The fund holds about 400 shares and it does not downweight any share by more than 0,5% of its weighting in the MSCI, hence its three largest holdings are tech giants Apple, Amazon and Alphabet (Google).
It has a large exposure to pharmaceuticals (Pfizer, Gilead Sciences and Novo Nordisk) and just one financial (Citigroup) in the top 10.
Heslop says that in theory there is no diversification after 30 shares, but this is naive and does not take into account how outperformance of the market (alpha) works. Such a low exposure would leave the portfolio exposed to thematic or style risk.
But at the other extreme, Heslop says, to hold 1,000 shares would diversify away any potential alpha.
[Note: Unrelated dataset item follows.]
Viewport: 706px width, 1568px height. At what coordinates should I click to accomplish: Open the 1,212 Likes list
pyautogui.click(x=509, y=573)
The fund is firmly in the concentrated portfolio camp, though with about 50 shares it is more diversified than Nedgroup’s 40-odd.
Senior portfolio manager Colin McQueen says the fund has an instinctive value bias, indicated by its price:earnings ratio of 9.9, compared with 14.9 for the MSCI World Index and price to book of 1.1 compared with the market’s two times. He says the fund has underperformed as there has been an unusually long run of expensive shares becoming more expensive and of cyclical shares doing badly. He says the team finds a lot more opportunities in the two thirds of the market made up of cyclical shares than the third made up of more stable noncyclical shares.
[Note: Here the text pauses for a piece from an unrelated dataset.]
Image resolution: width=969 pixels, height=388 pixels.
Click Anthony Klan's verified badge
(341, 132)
It has a number of positions in energy such as Total, Petroleum Geo-Services, ENI and Anadarko Petroleum. It argues that energy companies look attractive for any investor with a time horizon longer than five months. The world needs continuous investment in capex to meet rising oil demand and to offset natural declines from existing production. McQueen expects oil shares to revert to the mean, which is parity on price to book with the overall market, yet they are now trading at a 40% discount.
There has not been this level of discount since the 1920s. He says energy is more attractive than mining as it is far less dependent on China’s demand. The fund’s largest holding is Express Script, a US pharmacy benefit manager which processes claims for insurers and corporate health schemes in the US: it has had a wobble because of a contract dispute with a large customer but the underlying business remains sound. Over the past quarter the top 10 holdings have changed markedly, as Hewlett-Packard was demerged and holdings were trimmed in UnitedHealth, Arrow Electronics and Imperial Tobacco.
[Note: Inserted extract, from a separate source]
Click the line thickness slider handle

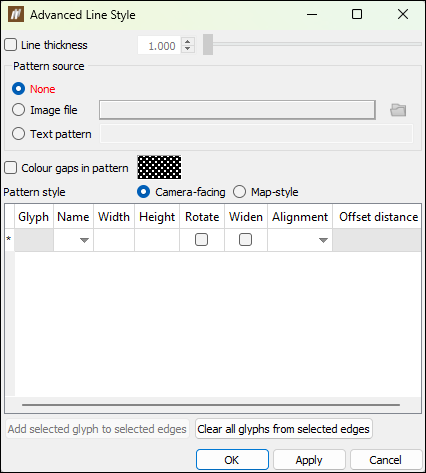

A big winner recently has been Samsung Electronics, as shares rose sharply on news of a share buyback. It is now the fourth-largest holding in the fund. Another winner was NN Group, the Dutch insurer, as investors appreciate how strongly capitalised the business really is.
The main themes of the fund now are old line technology businesses — Oracle and Microsoft are in the top 10. Another is health care. Gilead Sciences may be the world’s leading listed biotech business, yet it trades on a p:e of seven.
Another underrated health-care stock is Medtronic. It recently acquired a new management team from General Electric. It has a free cash flow yield of 6%. A third theme is financials, still a bombed-out sector.
Top 10 shares include HSBC and Bank of America with BNP Paribas just outside, and trading on a p:e of seven.
McQueen says many investors still prefer the warm feeling of safety from sectors such as the overpriced consumer staple businesses (the Nestlés and Unilevers) but this strategy is unlikely to provide attractive returns on capital.
Pharmaceuticals and health care feature strongly in some funds.